Но и в такие дни поведение участников пиршества определялось сложившимся ритуалом. Члены купеческой гильдии французского города Сент-Омера в XII столетии руководствовались уставом, предписывавшим следующий порядок: «С наступлением времени пития полагается, чтобы деканы уведомили свой капитул в назначенный день принять участие в питии и предписали, чтобы они мирно явились в девятом часу на свое место и чтобы никто не затевал споры, поминая старое или недавнее». Празднество шло по регламенту, за соблюдением которого следили избранные «запивалы». Члены братства должны были выделить «порцию» больным и охранявшим их покой сторожам; «по окончании попойки и выплате всех издержек, если что останется, пусть будет отдано на общую пользу» — благоустройство города и благотворительность {3} .

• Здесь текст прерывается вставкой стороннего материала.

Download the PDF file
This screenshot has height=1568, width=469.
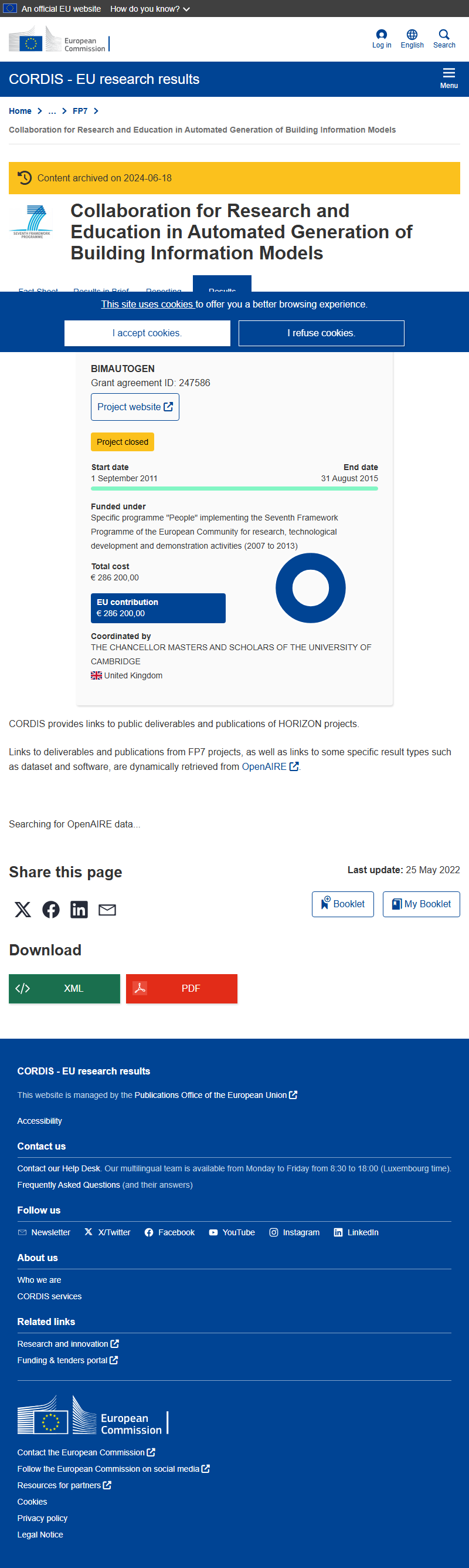tap(181, 989)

«Наши цеховые попойки будут на Вознесение и Масленицу», — постановили в XV веке кузнецы датского города Слагельсе и требовали от явившихся на праздник быть подобающим образом одетым (то есть не приходить босиком), соблюдать тишину в зале, умеренно пить и есть, не поить других «больше, чем уважительно, и сверх порядка», а после праздничного застолья не блевать по дороге домой, чтобы прочие горожане не могли увидеть столь недостойного поведения. Если кто-то все же «производит нечистоты в цеховом доме, во дворе, или создает неприличия задом, или обзывает кого-то вором или изменником», то почтенные ременники и сумщики Копенгагена постановили, что нарушители приличий «штрафуются на 1 бочку пива братьям и 2 марки воска к мессе». Сапожники Фленсбурга считали верхом безобразия (стоит вспомнить ходячее утверждение «пьян как сапожник») остояние, когда допившийся до рвоты пьяный собрат возвращался на свое место и продолжал пить {4} .

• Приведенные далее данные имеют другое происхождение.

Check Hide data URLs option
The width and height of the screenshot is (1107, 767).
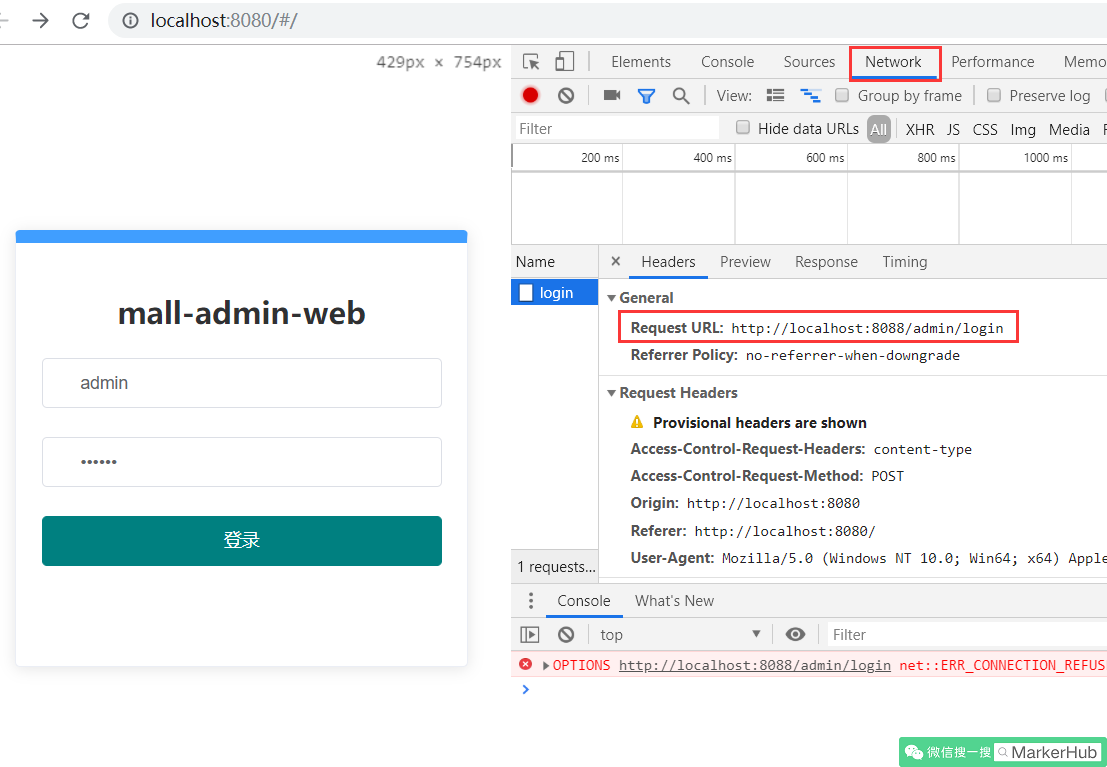(743, 128)
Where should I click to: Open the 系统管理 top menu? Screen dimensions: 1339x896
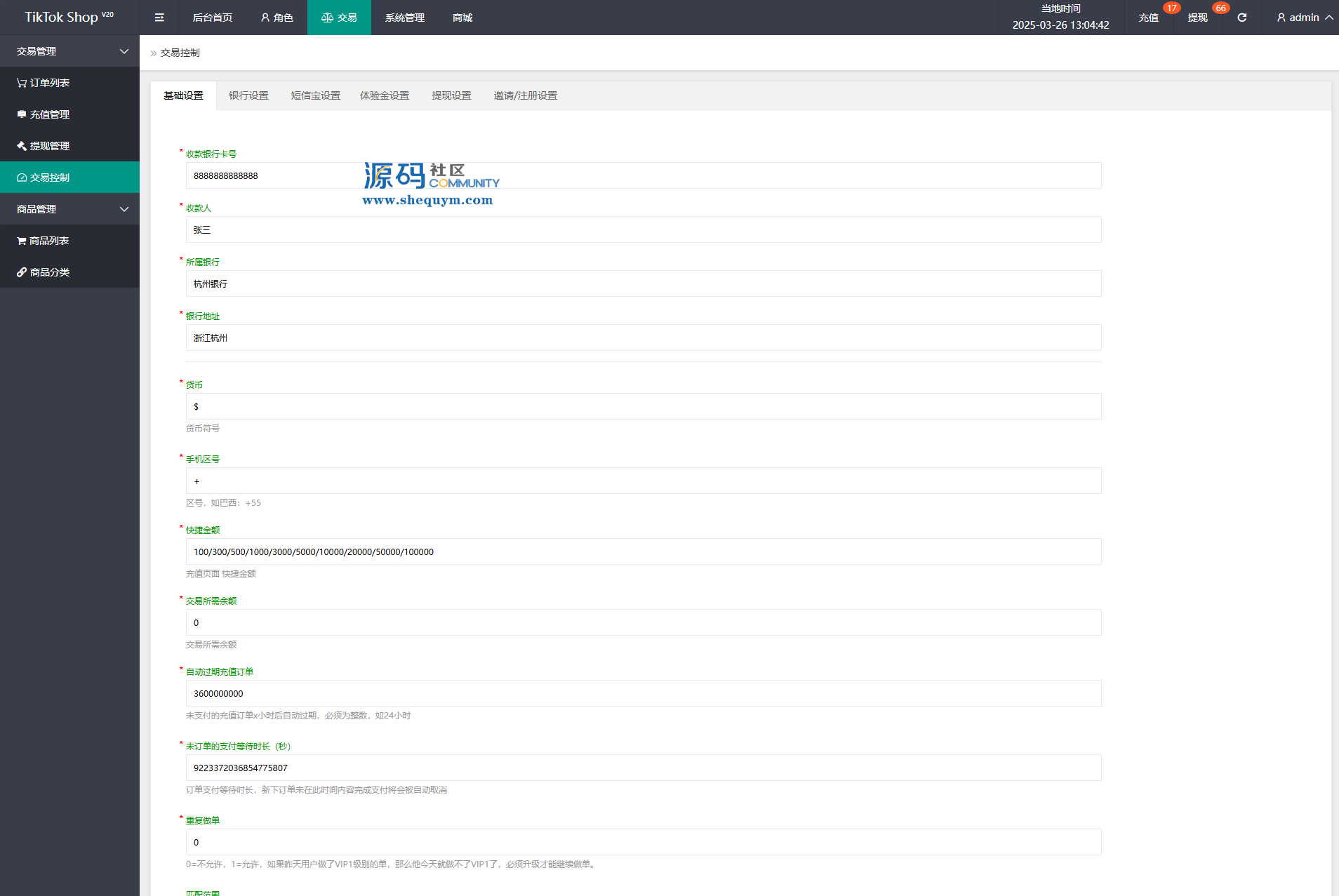pos(404,18)
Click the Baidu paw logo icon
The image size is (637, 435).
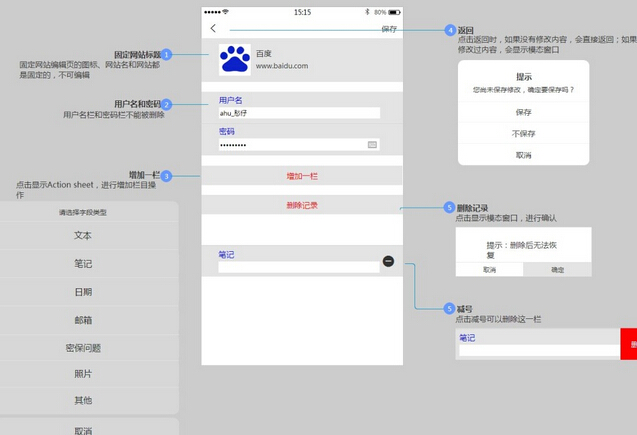point(235,60)
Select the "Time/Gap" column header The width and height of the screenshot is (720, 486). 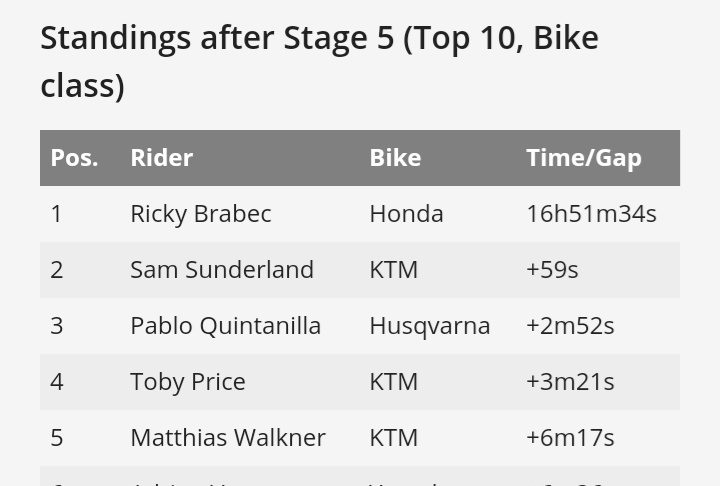[584, 158]
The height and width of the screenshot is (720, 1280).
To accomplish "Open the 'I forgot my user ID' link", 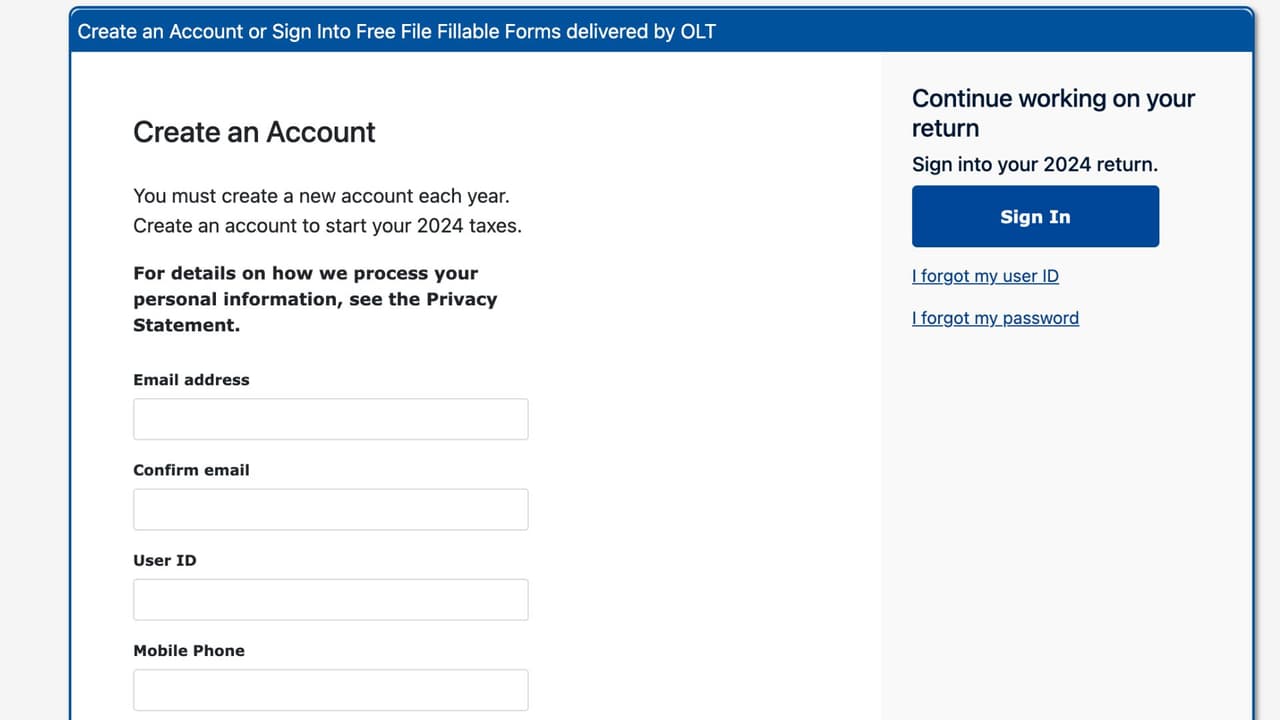I will click(985, 276).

Вызовом сложившейся системе норм и ценностей была поэзия вагантов — странствующих клириков, школяров, монахов, воспевавших дружеский круг, любовь и шумное застолье. В своей «Исповеди» безымянный автор, немецкий поэт («архипиита Кельнский»), несмотря на требуемое по форме отречение от заблуждений молодости, воспевал вино и пьянство:
Однако подобные, порой даже кощунственные «кабацкие песни» вагантов — так же, как и знаменитые стихи их восточного единомышленника, поэта и ученого Омара Хайяма — вовсе не свидетельствуют о поголовном пьянстве их создателей и того круга образованных людей, который они представляли. Конечно, средневековые университеты были далеко не богоугодными заведениями, и уже в XII веке хронисты осуждали парижских школяров за то, что они «пьют без меры»; но слагавшиеся в то время «гимны Бахусу» можно считать не признаком падения нравов, а скорее утверждением нарождавшейся интеллигенции, символом свободного творчества и свободной мысли.